By Tyler Trosper / November 7th, 2017
|Title||Ghosts of Miami
|Release Date||August 22nd, 2017|
Ghosts of Miami is a game in disguise. Behind the bright colors, Bryan Lee O’Malley-esque character designs, and upbeat tunes is a gritty detective story that holds little back. Digging deeper into the game, however, leads to frustrating design choices. Let me explain.

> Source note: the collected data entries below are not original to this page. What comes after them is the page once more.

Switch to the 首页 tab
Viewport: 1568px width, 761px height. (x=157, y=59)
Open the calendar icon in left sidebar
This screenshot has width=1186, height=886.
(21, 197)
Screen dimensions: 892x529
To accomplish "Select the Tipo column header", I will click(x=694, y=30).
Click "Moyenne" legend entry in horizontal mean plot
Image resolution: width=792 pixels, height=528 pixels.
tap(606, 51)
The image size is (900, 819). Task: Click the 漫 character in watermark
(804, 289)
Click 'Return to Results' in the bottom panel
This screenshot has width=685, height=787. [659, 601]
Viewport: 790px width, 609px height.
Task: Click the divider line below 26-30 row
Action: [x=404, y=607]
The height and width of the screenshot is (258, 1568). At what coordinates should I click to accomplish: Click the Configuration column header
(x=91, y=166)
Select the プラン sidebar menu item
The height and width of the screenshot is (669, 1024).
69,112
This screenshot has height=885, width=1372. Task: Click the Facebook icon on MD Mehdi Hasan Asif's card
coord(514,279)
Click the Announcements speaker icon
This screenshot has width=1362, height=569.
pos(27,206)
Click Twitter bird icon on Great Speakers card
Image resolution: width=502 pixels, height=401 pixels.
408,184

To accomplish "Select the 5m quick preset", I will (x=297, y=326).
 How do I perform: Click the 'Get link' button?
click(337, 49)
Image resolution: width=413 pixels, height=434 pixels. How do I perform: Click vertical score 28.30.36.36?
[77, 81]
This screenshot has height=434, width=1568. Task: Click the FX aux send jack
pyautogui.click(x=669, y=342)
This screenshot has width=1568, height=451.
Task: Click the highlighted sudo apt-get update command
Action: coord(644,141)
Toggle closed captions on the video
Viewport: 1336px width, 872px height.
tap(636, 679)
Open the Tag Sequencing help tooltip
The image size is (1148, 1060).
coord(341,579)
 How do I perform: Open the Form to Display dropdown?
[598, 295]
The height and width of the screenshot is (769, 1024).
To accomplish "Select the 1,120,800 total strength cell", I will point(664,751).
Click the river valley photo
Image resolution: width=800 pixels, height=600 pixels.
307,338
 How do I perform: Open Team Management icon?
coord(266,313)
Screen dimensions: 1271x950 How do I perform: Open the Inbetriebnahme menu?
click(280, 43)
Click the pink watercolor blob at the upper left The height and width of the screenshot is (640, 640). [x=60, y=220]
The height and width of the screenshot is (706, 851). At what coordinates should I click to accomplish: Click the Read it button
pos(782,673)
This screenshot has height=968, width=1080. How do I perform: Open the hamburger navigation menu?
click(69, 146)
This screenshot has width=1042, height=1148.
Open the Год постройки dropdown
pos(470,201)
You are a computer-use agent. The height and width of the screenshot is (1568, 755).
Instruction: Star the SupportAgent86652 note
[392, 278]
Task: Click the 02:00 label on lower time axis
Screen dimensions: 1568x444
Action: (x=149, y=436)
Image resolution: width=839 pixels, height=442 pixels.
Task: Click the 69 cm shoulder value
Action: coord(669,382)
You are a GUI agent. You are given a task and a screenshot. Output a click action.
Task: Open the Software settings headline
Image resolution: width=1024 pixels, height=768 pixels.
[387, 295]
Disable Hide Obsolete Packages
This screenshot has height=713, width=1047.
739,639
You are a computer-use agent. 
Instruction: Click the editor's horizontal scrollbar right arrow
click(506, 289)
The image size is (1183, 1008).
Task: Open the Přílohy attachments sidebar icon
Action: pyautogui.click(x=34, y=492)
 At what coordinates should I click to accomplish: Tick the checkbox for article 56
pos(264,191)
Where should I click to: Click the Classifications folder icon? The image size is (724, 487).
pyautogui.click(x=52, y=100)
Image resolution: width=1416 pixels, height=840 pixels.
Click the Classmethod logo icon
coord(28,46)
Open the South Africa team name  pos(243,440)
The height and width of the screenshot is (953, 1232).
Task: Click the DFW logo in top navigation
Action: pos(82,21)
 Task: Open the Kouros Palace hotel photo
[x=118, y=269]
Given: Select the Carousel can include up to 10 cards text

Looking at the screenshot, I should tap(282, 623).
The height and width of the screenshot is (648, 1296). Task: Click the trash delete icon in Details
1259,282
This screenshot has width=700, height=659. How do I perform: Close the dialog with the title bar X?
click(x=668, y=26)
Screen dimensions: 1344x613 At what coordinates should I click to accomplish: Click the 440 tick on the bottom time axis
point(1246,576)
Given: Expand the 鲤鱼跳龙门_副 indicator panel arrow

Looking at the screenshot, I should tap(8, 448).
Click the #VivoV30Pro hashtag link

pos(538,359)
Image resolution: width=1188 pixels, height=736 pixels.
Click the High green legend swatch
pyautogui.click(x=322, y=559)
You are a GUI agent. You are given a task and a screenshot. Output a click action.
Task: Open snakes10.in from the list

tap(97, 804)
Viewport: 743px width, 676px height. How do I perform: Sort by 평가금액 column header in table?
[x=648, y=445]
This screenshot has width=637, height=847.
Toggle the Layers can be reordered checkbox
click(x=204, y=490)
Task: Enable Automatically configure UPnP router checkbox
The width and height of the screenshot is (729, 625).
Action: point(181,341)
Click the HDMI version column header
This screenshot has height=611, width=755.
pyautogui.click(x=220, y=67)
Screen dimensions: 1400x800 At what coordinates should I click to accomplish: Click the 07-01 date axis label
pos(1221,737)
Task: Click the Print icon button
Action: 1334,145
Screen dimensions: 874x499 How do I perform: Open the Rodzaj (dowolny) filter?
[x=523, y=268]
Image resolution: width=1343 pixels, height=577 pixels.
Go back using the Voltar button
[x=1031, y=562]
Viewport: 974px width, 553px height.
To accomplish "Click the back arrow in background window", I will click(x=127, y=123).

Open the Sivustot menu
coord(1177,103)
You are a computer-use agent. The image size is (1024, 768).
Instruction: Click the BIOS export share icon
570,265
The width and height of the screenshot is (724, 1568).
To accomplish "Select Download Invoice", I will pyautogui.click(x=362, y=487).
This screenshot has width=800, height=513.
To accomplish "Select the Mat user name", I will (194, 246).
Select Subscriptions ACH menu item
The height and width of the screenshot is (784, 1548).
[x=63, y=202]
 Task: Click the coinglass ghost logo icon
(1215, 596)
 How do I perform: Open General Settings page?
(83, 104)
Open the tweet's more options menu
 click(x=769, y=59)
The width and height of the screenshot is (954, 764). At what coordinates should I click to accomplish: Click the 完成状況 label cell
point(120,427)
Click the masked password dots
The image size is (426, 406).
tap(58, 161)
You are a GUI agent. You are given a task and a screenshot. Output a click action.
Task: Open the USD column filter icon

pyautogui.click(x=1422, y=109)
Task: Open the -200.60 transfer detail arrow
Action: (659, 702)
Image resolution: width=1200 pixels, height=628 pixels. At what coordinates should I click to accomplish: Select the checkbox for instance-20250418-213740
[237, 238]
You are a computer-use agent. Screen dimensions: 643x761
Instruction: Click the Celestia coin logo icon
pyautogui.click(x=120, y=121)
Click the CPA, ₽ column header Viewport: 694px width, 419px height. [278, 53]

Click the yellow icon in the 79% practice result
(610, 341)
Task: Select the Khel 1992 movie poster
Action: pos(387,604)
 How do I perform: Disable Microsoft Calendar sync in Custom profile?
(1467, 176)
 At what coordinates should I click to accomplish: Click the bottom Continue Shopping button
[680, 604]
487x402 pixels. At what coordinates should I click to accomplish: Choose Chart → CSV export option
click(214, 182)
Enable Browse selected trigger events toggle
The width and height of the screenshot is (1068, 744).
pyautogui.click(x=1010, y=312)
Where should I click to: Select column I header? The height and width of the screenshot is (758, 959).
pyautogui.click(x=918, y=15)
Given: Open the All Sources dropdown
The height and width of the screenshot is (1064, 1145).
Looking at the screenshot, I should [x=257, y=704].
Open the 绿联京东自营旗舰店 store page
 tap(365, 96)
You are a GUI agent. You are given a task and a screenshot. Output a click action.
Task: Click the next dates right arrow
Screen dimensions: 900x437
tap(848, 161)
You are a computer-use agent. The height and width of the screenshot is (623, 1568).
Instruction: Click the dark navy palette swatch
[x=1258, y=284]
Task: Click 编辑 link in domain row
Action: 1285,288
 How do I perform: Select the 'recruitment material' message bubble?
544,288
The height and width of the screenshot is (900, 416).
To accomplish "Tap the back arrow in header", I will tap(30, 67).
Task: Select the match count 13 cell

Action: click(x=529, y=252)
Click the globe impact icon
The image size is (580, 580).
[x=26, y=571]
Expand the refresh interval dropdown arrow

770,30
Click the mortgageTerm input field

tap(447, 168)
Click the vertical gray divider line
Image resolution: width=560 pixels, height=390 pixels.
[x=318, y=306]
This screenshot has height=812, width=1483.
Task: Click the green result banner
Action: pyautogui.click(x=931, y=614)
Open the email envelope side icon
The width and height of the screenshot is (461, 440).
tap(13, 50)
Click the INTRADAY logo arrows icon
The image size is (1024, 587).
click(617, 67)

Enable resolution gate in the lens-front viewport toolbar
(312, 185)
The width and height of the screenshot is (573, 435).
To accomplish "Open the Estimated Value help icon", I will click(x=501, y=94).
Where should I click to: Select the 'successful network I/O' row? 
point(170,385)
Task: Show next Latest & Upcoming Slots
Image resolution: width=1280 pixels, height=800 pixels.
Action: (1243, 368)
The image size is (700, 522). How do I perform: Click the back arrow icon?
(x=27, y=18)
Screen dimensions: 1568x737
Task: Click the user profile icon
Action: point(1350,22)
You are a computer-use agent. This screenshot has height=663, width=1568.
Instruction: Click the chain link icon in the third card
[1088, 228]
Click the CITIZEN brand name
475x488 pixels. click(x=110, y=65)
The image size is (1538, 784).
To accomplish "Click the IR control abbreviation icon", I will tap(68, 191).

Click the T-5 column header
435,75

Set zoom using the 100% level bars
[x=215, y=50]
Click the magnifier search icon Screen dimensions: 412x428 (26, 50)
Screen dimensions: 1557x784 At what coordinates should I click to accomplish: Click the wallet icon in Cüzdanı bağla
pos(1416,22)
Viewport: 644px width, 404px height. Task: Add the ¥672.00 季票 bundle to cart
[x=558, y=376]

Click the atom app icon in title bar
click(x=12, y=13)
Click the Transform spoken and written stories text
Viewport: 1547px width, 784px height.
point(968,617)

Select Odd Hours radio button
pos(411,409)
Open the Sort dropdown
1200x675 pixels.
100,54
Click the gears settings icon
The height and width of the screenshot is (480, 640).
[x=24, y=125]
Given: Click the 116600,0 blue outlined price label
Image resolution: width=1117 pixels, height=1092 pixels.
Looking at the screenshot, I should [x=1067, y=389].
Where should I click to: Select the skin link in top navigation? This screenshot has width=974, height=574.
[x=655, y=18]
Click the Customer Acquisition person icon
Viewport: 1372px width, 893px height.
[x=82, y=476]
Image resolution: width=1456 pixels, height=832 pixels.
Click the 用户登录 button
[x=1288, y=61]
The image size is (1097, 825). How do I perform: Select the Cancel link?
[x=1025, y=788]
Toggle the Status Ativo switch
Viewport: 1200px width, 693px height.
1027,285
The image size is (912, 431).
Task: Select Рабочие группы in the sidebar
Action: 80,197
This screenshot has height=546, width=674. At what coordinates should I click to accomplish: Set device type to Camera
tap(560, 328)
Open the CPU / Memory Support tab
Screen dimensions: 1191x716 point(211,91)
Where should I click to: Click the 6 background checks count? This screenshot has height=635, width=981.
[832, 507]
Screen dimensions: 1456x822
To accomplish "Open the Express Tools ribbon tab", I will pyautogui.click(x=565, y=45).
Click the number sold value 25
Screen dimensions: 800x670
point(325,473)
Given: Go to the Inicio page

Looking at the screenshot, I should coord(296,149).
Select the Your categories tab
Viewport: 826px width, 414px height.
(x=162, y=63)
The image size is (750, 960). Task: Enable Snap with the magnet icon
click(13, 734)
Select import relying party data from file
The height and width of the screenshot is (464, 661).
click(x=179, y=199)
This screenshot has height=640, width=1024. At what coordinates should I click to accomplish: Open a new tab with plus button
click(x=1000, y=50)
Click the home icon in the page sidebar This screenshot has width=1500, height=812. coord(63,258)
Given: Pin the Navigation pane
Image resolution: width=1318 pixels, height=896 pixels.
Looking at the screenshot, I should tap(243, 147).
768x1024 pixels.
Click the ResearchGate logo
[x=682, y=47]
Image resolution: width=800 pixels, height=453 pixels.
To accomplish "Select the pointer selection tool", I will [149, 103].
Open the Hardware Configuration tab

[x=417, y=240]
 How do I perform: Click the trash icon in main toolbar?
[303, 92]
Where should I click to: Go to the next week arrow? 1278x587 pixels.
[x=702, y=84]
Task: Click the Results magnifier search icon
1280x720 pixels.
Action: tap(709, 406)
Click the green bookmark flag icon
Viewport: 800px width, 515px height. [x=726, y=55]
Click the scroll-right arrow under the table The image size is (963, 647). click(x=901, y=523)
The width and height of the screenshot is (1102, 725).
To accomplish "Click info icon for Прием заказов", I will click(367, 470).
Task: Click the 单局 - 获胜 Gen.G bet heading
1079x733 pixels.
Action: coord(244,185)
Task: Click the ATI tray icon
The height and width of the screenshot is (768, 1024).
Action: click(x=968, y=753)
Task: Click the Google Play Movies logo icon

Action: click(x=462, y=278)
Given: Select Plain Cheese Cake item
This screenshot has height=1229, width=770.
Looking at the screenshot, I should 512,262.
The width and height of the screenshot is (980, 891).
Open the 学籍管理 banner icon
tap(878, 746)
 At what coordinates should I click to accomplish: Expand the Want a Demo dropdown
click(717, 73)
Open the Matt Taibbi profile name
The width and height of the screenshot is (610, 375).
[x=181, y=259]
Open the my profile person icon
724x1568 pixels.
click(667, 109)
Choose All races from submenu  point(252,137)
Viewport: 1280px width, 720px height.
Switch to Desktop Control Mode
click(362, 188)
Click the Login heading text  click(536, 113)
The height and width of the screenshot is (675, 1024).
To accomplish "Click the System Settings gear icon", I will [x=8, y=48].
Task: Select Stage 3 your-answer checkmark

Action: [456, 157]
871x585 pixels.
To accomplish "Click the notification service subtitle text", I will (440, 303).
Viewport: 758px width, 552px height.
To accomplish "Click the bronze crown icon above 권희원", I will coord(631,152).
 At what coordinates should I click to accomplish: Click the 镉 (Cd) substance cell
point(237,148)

The story follows Consuelo Martinez, better known as Chelo, as she looks into missing persons cases. She performs her investigations in 1980s era Miami, which is very evident by the emphasis on neon colors and constant referral to President Reagan. Not only that, but many of the cases revolve around hot topics from the time, such as cocaine abuse. The game also dabbles in topics that are relevant today, such as immigration. The fact that Ghosts of Miami subverted my expectations with such real-world problems behind such a cartoony exterior is truly one of its main highlights. The level of research inserted into the story further enhances the world of the game. The plot is further complemented by a diverse cast of characters. From Chelo’s stern landlord, Mrs. Woon, to Jed the drug dealer, even the game’s side characters are brimming with personality. As a visual novel, Ghosts of Miami works by complimenting a fleshed out and colorful world with an equally likable cast of characters.
Ghosts of Miami is a visual novel, though it doesn’t fully know what kind of visual novel it is at times. Sure, Chelo is investigating up to five missing persons cases, but she also must balance having a relationship on the side. The game’s cast is very diverse with a range of personalities, giving you five different characters to romance. Who will you choose? Luci Escobar is Chelo’s long-time friend whose family dabbles into legally gray areas, Janet is a cross-dressing king of the stage, Ethan is a kind and helpful paramedic, Richard is an older gentleman with mysterious motives, and Tala is a 19-year-old who is a fan of Chelo’s old high school band. Each character is relevant to the game’s story and plays some kind of role, though more so when they are romanced. However, what do you emphasize: your job or your relationship? If you focus too much on your relationship, you could miss out on valuable clues to your investigation. On the flip side, if you focus too much on your investigations, your love interest might not be happy with your choices and give you an ultimatum. Depending on your choices, you might not unlock the final case.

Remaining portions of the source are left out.